После таких ультиматумов Олесе не хотелось оставаться в чужом и негостеприимном доме даже на то время, что ей позволили. Первой же мыслью было собрать нехитрые пожитки и уйти немедленно. На выручку пришел здравый смысл: за окном середина декабря, шляться по улицам неуютно, идти особо некуда. Однако и сидеть дома вдвоем подружки уже не могли. Выход нашелся: Оля, старшая сестра Наташи, училась на первом курсе педуниверситета, собиралась к однокурснице в общагу на день рождения и, понимая всю сложность ситуации, предложила девчонкам идти с ней. Дескать, именинница возражать не будет, в общежитии весело, места всем хватит.
Так и получилось: именинница не возражала, а Олеся с Наташей, в свою очередь, старались как можно меньше попадаться взрослым, как они считали, девушкам на глаза. Покушав, девчонки перебрались в коридор, где говорили и курили больше обычного. В пылу общего веселья о них как-то забыли, и решение напроситься ночевать созрело у Олеси само собой. Оля, переживавшая в равной степени и за Наташу с ее подружкой, и за спокойствие в отчем доме, идею охотно поддержала, с кем-то быстренько договорилась. В результате для Олеси нашлась свободная кровать в одном из блоков.
Ну, а дальше произошла вполне обычная для общежития и его обитателей история: к Олесе Воловик привыкли.
Утром девочка сама, без подсказок, помогла имениннице убраться в комнате, помыла пол и сбегала в магазин. Уже до конца дня девушки-первокурсницы настолько прониклись Олесей, что стали воспринимать девочку не иначе, как общую младшую сестру. Результат превзошел все ожидания: в следующие недели она запросто вписалась в жизнь общаги, и единственное, что было ей необходимо делать, – это избегать встреч со злыми вахтершами. Решилась проблема просто и даже забавно: одна из новых приятельниц Олеси жила в комнате на первом этаже и впускала и выпускала девочку через окно.
Сама же Олеся старалась пределов общежития не покидать без особой необходимости, что еще больше устраивало студенток, по очереди дававших ей приют. Ведь девочка по-прежнему добровольно убиралась в комнатах, выполняла различные мелкие поручения, даже несколько раз постирала чужое белье, хотя в дальнейшем этот труд решила на себя не брать.
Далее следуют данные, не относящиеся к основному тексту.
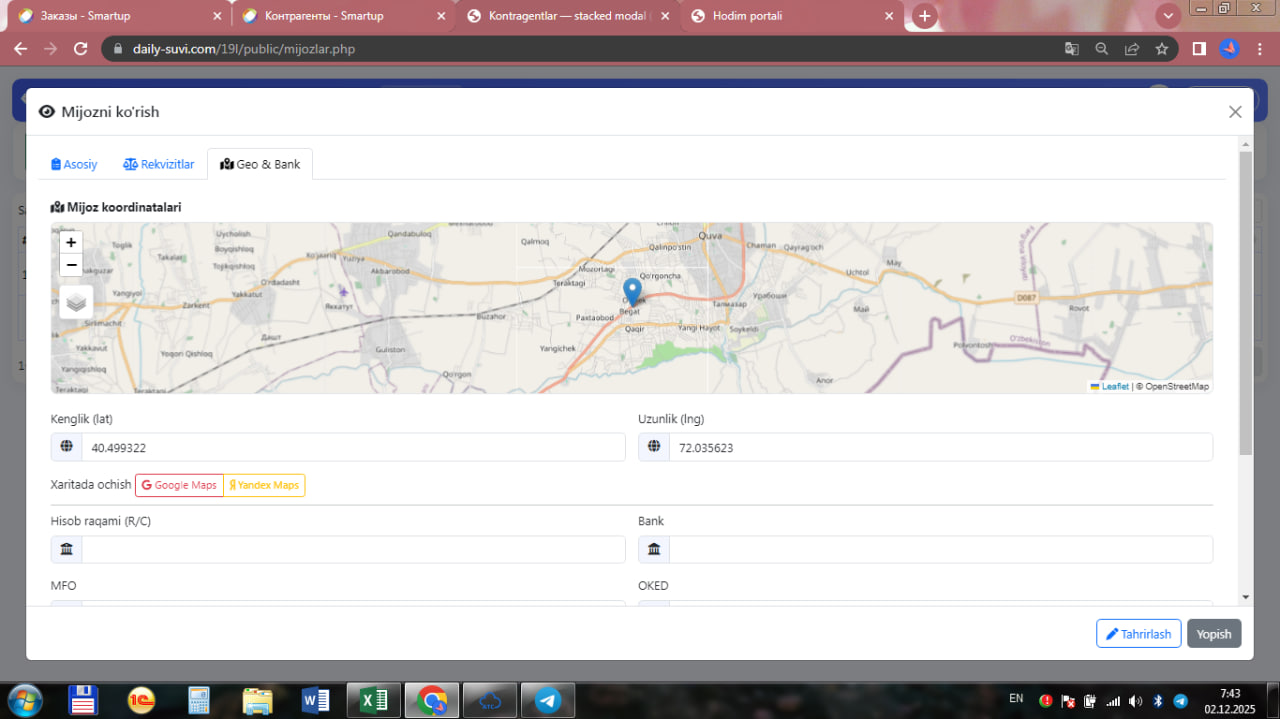The width and height of the screenshot is (1280, 719).
Task: Click the blue map location marker
Action: click(x=632, y=291)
Поначалу девочка старалась быть как можно незаметнее, и ей это удавалось. Но вскоре ей захотелось приносить старшим подружкам бóльшую пользу, чем добровольное мытье полов и посуды – Олеся решила, что нельзя ни при каких обстоятельствах превращаться в прислугу. Потому предложила одной из девушек помочь с укладкой волос, та согласилась – и не прогадала. Приближался Новый год, ожидалось море предпраздничных вечеринок, да к тому же многие девчонки решили отмечать главный праздник в общежитии, впервые вдали от родителей и так называемых семейных традиций, предполагающих массу всевозможных ограничений.
Здесь прирожденный талант Олеси пришелся кстати, и девочка с удовольствием оттачивала свои способности на головах брюнеток, блондинок, шатенок и рыжих, на длинных и коротких волосах, кудрявых и прямых, сухих и слишком жирных. К ней приходили даже старшекурсницы, приносили свои средства по уходу за волосами. Некоторые были слишком дорогими, чтобы Олеся и ее постоянная «клиентура» могли их покупать. Но, на радость девочке, студентки великодушно дарили ей все, что оставалось: краски, муссы, лосьоны, кремы, маски, кондиционеры и прочие необходимые в парикмахерском деле средства.